When an MP recently made remarks considered offensive to Muslims there was a great outcry and pages in the Herald devoted to putting alternative viewpoints, including invitations for the wayward MP to dine with a Muslim couple in their home, and to call the respective community leaders to explore ways in which the MP might inform himself about the community in question.
Yet as a gay man I had to listen to equally as offensive outpourings throughout the coverage of the hearings on the same-sex marriage legislation. Couples bemoaning to the committee their daughter's homosexuality as if it were the worst of curses, and one cocky little preacher from the North Shore (while I was attending) attesting to know how many sexual partners some gay men have (I'd still love to know where he got his figures from) while one Pacific Island church spoke unapologetically of their attempts to convert homosexual members of their community to the more tolerable heterosexual orientation.

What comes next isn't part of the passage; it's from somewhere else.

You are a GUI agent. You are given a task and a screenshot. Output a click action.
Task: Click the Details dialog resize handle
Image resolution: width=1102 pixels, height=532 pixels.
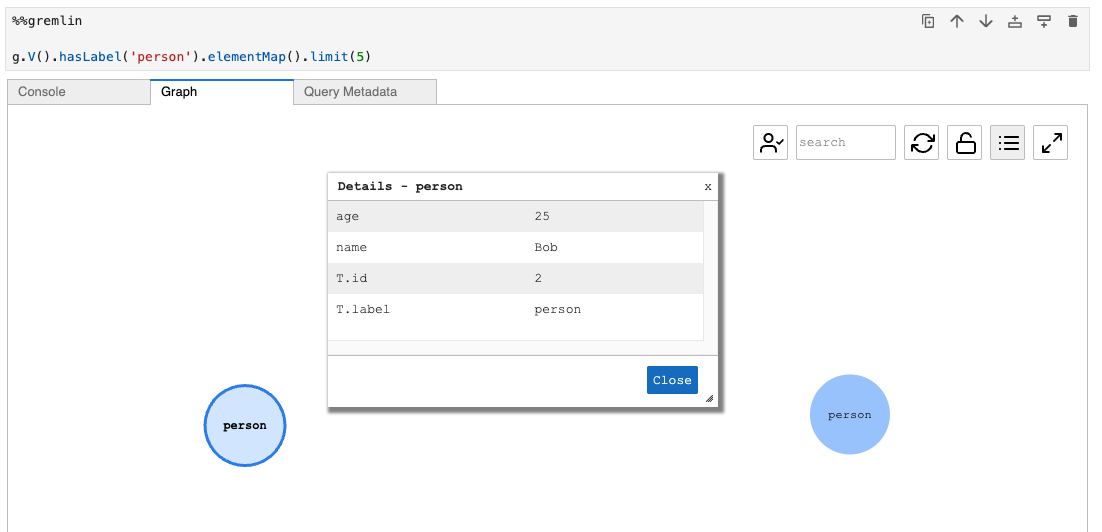(709, 398)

But perhaps most galling was the sense that same-sex marriage is emblematic of the breakdown of a shared set of values that has befallen western society, and New Zealand in particular. This is a big burden for any person or community to bear, but as the partner in a 12-year relationship with a wonderful man (until he died of cancer) where we both worked hard, paid our taxes, and had my two daughters living with us at times, I'm still struggling with how Greg and I were responsible for such massive social decline.
In fact I would have thought that any stable relationships, regardless of the gender of those involved, was a critical building block of society. And what the opponents of same-sex marriage never explained was how a stable relationship (a marriage, for example) between two people of the same sex is somehow more responsible for social breakdown than the story covered by the Herald early in the new year of the pregnant 32-year-old unmarried mother of 11 in South Auckland whose home was renovated by the local community after some of her children had "come to the attention of the police".